# Getting the BBC - help



## edge (Oct 13, 2008)

I love the BBC and want to be able to get it on a handheld radio, somnethng I can take out into the garden. I know that there are satatlite radios out there and they are capable of picking up international stations but I don't know what they are called or what I should ask for. 

I know I can get the stations of the computer and laptop and doo but as said I want something I can carry with me. I also know tha tone can get one for the car and when I put in web searches come up with car dependant systems.

Does anyone know what these, the handheld international/saterlite radios are called in the States ? I have seen some that xsay that they pick up saterlite but they do ot say whether ot not they pick up international services.

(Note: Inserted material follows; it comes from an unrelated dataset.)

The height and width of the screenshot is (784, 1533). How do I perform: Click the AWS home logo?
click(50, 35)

I could buy but do not want to buy the wrong thing.

All advice gratefully accepted.


----------



## Bevdeforges (Nov 16, 2007)

You can get a small shortwave radio that will pick up the BBC World Service in the US. Shortwave is really fun because you can also get lots of foreign language radio, as well as weird stuff like the English language services for China and Cuba. (OK, Chinese radio was much more fun when you could get all the propaganda about "running Capitalist dogs" - but it's still kind of interesting.)
Cheers,
Bev


----------



## edge (Oct 13, 2008)

Bevdeforges said:


> You can get a small shortwave radio that will pick up the BBC World Service in the US. Shortwave is really fun because you can also get lots of foreign language radio, as well as weird stuff like the English language services for China and Cuba. (OK, Chinese radio was much more fun when you could get all the propaganda about "running Capitalist dogs" - but it's still kind of interesting.)
> Cheers,
> Bev


Thank you. I remember Radio Albania and the 'Inperial Western Powers' line !

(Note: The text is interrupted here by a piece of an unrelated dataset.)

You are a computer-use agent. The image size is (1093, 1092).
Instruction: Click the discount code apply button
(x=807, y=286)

I am actaully trying to get Radio 2,3, and 4, but mostly Radio 4. I like the World Service ( 'London Calling ... though I don't think they've said that for 40 years or so ) but I prefer to dip into it and to do so from the others. 

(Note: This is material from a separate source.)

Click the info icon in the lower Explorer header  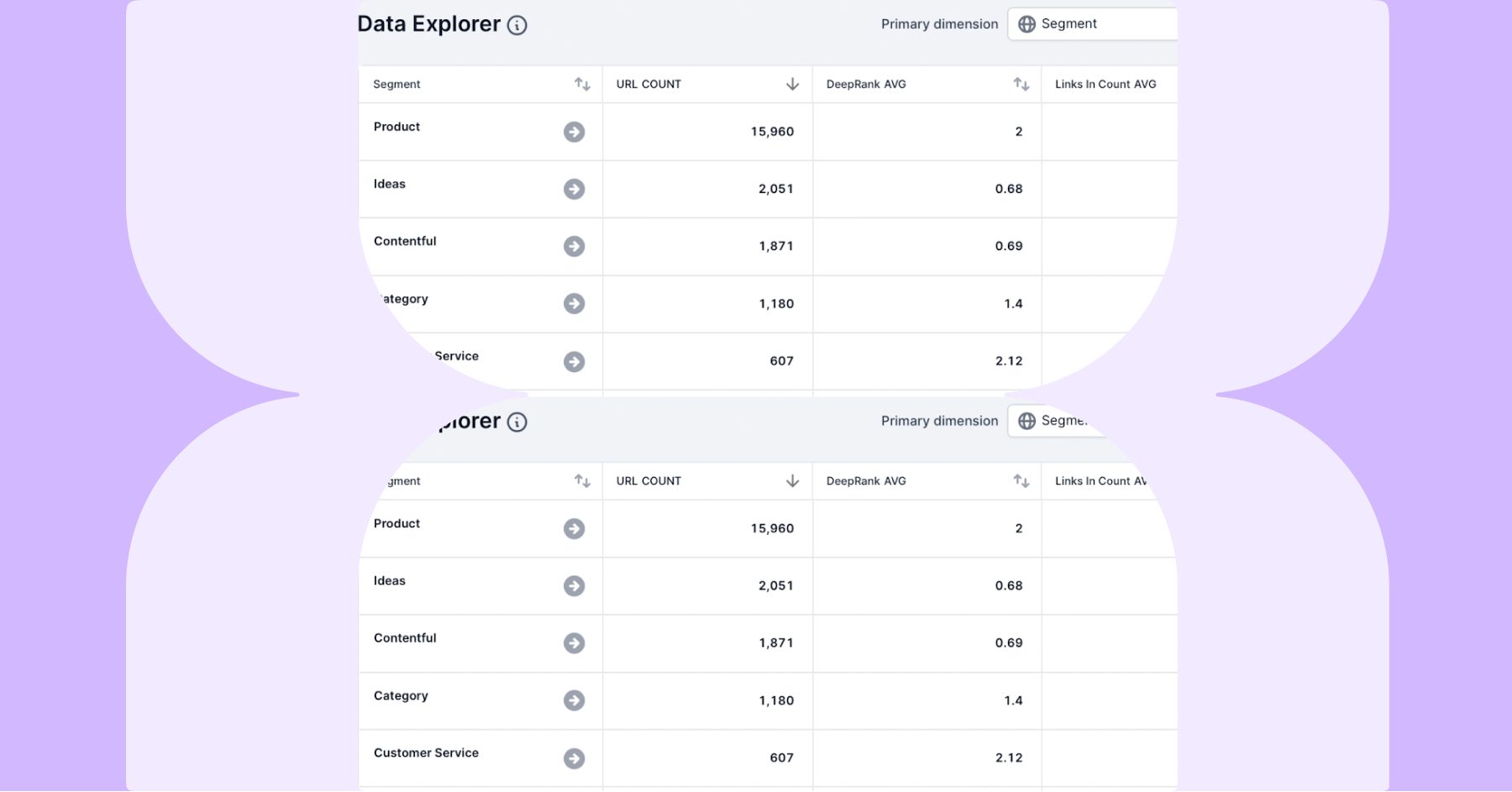pyautogui.click(x=517, y=422)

Naturally, I find listening to other services good - I rather wounder if Mugarbe has one, North Korea and Iran may also hav something of the flavour of the old Eastern Block. How one misses the Cold War !


----------



## poopydoo (Jun 9, 2008)

Not sure about Radio 4 and the world service but try SIRIUS Satellite Radio - The Best Radio On Radio

I'm planning on getting it for Radio 1.


----------



## PieGrande (Nov 16, 2008)

I assume you know they can be received by Internet streaming, though that may not be practical in your garden, unless you have wireless laptop you can drag along. 

They are somewhat more interesting than the kiddie music channels so common in the US.


----------



## LVSaint (Jan 4, 2009)

If you can pick up wifi in the garden, you may want an 'internet radio'. Cheaper and simpler than a laptop, they will pick up thousands of internet streaming radio feeds including BBC radio stations that can be accessed easily (preset buttons and easy search functions.) I may get one myself.

On a side note, I wish SiriusXM would add Radio 4 to their lineup. (Email them to add it!) There's only so much Radio 1 I can take whilst driving!


----------